The relationship between neuroimaging actual tumor extent is critical to the use of these studies in diagnosis and treatment design. In general three zones are identified in malignant brain tumours (1) A central zone (hypointense on the MRI T1 images, hyperintense on the MRI T2 images and hypodense on CT scan) (2) A peripheral enhanced rim with multiple enhanced mural nodules and (3) An ill-defined diffuse large zone surrounding the first two zones. (hypointense on the T1 images, hyperintense on the T2 images and hypodense on CT scan). The first zone corresponds to the necrotic tumour tissues, the microscopic correlate of enhancement is hypercellularity, mitotic activity, and neovascularity with breakdown of blood brain barrier resulting in increased permeability of brain capillary endothelial cells to macromolecules, such as the plasma proteins and various other molecules, whose entry is limited by the capillary endothelial cells (blood brain barrier), while the third zone corresponds to edema, malignant glial cell infiltrations and reactive gliosis. The surrounding zone of edema demonstrates a decreasing gradient of infiltrating tumor cells. The infiltrating tumor cells primarily follow white matter tracts, accompanied by vasogenic edema that may facilitate migration. ^1,2,3,4,5 Although tumor cells may spread a great distance, typically, most are within 2 cm of the enhancing margin.⁶

Table 2. In general three zones are identified in malignant brain tumours

• Vasogenic edema and peritumoral cyst formation

Two types of cysts—peritumoral and intratumoral— are associated with CNS tumors. Peritumoral cysts develop within the brain or spinal cord and form at the margin of the tumor. Alternatively, intratumoral cysts develop within the tumor itself and are usually the result of intratumoral necrosis. Overall, cysts are associated with approximately 10% of benign, malignant, and metastatic tumors of the CNS. They are most frequently associated with hemangioblastomas (83%), cerebellar astrocytomas (77%), and cerebral astrocytomas (29%). The presence of peritumoral cysts can lead to significant neurological impairment due to mass effect and increased intracranial pressure. Based on advances in imaging, histological, and molecular techniques, insight into the mechanism behind peritumoral cyst formation has been provided, and evidence indicates that peritumoral edema precedes and underlies the propagation of these cysts.

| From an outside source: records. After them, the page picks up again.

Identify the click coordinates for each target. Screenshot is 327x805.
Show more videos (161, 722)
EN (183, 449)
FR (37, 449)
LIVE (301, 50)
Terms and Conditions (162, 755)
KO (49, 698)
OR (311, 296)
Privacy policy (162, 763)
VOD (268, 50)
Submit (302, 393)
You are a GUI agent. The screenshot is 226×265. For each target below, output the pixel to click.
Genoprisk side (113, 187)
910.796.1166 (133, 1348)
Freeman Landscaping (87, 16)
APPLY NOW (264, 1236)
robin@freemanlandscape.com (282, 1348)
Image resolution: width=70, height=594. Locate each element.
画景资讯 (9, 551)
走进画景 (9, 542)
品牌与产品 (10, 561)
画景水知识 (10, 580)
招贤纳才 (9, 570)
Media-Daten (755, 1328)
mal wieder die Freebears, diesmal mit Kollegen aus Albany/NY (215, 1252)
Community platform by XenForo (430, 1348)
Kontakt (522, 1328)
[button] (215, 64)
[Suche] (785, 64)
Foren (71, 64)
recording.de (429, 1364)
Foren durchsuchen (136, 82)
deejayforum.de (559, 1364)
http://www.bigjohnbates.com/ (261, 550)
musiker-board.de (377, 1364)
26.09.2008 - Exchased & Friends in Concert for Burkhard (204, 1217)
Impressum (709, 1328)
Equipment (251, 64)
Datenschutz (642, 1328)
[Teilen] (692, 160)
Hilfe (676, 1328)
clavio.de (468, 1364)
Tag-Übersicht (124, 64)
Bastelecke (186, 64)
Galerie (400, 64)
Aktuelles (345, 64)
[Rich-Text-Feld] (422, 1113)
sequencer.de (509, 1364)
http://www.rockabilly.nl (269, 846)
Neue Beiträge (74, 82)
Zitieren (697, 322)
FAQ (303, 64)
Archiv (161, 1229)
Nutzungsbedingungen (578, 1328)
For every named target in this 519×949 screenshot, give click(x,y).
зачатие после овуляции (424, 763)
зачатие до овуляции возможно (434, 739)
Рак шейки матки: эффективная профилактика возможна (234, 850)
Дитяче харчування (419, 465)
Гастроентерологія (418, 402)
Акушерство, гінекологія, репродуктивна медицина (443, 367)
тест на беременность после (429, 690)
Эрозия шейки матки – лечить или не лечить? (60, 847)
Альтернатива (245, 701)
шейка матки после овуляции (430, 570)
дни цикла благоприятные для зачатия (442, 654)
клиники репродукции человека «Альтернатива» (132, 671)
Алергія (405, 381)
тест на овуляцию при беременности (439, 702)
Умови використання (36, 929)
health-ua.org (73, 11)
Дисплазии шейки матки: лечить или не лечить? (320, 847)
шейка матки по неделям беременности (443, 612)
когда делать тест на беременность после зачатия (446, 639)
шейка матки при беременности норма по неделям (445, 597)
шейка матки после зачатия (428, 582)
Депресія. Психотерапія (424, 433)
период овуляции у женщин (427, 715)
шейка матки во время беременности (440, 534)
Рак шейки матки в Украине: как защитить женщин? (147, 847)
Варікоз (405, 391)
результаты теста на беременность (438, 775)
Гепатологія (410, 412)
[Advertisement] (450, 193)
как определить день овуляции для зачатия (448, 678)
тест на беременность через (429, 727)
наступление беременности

Peritumoral cysts (those arising immediately adjacent to the tumor mass) are frequently associated with benign and malignant tumors of the brain and spinal cord (syringomyelia). The cystic component of central nervous system (CNS) tumors and associated peritumoral cysts are often the cause of clinical symptoms. Because of the common occurrence of peritumoral cysts with CNS neoplasms and the morbidity associated with them, advanced imaging, histological, and molecular techniques have been used to determine the mechanism underlying cyst formation and propagation. Based on evidence from such studies, edema appears to be a common precursor to peritumoral cyst formation in the CNS. Mediators of vascular permeability acting locally in the tumor and/or hydrodynamic forces within abnormal tumor vasculature appear to drive fluid extravasation. When these forces overcome the ability of surrounding tissue to resorb fluid, edema and subsequent cyst formation occur. These findings support the concept that the tumor itself is the source of the edema that precedes cyst formation and that resection of tumors or medical therapies directed at decreasing their vascular permeability will result in the resolution of edema and cysts.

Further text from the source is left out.